I finally had the time to read this book, and it was great, of course, and yet it was kind of...I don't know. Almost too picaresque. (Amazingly, I spelled that correctly the first time.) I was six or seven hundred pages into it and still waiting for things to "start," even though, by that time, huge, huge events had taken place, and characters had gone through all sorts of things, and there were pirates and wars and explosions.

It seems to me that Cryptonomicon, while being a lot like this, still had a sort of tension at its heart that drove the narrative along, a tension that, for me, seemed to be missing.

Also, one of my favorite novels is Mason & Dixon, by Thomas Pynchon, which is very much like this book, in that it is about some members of the Royal Society (Well, Mason was, at least.) doing official things for the King (Like measuring out a line.) in roughly the same time period. (The Mason-Dixon Line being surveyed in 1763-67, about 50 years after the last (chronologically speaking) events in Quicksilver. The property dispute between Pennsylvania and Maryland even makes an appearence in Quicksilver in the form of a brief mention by William Penn. Anyway, both books have a great deal in common, being decidedly modern (or, gulp, postmodern) sorts of novels that are nevertheless thoroughly embedded in the time periods they cover. Mason & Dixon is even written in period-accurate (sort of) English. Consider the opening sentence:
quote:
Snow-Balls have flown their Arcs, starr'd the Sides of Outbuildings, as of Cousins, carried Hats away into the brisk Wind off Delaware, - the Sleds are brought in and their Runners carefully dried and greased, shoes deposited in the back Hall, a stocking'd foot Descent made upon the great Kitchen, in a purposeful Dither since Morning, punctuated by the ringing Lids of various Boilers and Stewing-Pots, fragrant with Pie-Spices, peel'd Fruits, Suet, heated Sugar,-...
And it goes on like that. (I think I like the very first bit, about Snow-Balls and Cousins, even better than "A screaming comes across the sky.")

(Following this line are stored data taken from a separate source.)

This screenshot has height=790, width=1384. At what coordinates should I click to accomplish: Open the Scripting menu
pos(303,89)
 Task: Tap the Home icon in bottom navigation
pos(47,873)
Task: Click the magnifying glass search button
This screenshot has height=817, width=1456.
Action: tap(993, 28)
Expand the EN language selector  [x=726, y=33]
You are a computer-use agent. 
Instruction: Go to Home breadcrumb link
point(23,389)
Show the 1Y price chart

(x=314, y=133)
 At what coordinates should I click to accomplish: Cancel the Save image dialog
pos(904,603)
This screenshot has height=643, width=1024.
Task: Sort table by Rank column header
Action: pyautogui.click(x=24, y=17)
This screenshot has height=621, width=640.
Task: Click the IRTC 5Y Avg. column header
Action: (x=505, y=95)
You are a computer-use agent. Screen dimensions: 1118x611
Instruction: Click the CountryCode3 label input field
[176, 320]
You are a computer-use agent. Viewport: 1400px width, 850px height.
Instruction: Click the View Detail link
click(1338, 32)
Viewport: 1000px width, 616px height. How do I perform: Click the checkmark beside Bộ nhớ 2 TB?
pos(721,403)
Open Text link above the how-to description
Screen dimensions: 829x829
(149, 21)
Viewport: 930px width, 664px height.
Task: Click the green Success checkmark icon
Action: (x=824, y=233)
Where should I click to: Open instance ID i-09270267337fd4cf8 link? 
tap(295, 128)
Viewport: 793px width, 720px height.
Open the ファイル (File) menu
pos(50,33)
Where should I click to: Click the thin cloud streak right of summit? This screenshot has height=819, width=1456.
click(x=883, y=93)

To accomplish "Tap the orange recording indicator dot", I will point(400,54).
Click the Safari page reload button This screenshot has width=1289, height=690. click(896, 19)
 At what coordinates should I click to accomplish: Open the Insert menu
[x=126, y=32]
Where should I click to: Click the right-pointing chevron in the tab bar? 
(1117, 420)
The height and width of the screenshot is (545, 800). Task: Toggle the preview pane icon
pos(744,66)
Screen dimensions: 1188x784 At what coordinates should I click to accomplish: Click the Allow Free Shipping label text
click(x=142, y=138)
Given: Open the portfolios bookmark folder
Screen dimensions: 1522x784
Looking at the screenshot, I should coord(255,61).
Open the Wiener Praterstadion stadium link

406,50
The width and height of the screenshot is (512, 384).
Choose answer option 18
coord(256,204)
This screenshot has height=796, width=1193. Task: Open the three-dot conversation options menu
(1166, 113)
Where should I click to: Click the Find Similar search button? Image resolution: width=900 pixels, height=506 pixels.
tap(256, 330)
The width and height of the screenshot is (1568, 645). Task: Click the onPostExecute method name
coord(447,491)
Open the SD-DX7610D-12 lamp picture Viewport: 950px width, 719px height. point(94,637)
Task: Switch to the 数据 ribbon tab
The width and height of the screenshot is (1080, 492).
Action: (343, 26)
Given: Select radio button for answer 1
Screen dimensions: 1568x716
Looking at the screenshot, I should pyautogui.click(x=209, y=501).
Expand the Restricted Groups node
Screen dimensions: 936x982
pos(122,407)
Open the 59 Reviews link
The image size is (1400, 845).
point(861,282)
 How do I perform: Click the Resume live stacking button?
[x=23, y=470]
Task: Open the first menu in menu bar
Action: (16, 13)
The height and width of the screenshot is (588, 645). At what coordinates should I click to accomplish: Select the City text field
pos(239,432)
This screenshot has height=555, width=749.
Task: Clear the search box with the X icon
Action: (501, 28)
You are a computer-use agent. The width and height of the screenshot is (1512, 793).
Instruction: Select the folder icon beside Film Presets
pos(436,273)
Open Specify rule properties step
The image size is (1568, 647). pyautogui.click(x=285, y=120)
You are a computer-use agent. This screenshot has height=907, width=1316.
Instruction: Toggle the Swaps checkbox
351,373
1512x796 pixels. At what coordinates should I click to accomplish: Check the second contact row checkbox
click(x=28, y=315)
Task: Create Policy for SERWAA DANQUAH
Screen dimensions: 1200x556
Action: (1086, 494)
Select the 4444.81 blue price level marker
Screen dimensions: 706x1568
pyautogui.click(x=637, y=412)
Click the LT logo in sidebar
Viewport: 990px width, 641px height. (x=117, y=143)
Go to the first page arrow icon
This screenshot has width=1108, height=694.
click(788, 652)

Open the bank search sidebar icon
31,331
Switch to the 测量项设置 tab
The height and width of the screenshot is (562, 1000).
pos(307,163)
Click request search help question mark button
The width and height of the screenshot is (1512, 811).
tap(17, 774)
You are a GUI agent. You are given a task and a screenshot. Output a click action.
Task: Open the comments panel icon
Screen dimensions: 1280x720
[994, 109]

Stephenson doesn't really go for that effect, though he does throw in the occasional Capitalization upon Nouns of great Import. Both novels are really, really smart. I don't know, perhaps it is unfair to compare them, but I think that Mason & Dixon, having that Line and its Drawing to drape the story on, holds together, as a novel, better than Quicksilver, where the closest equivalent, I think, is essentially the creation of the Modern World. But that lacks the sort of unified focus of something as relatively simple as drawing a line.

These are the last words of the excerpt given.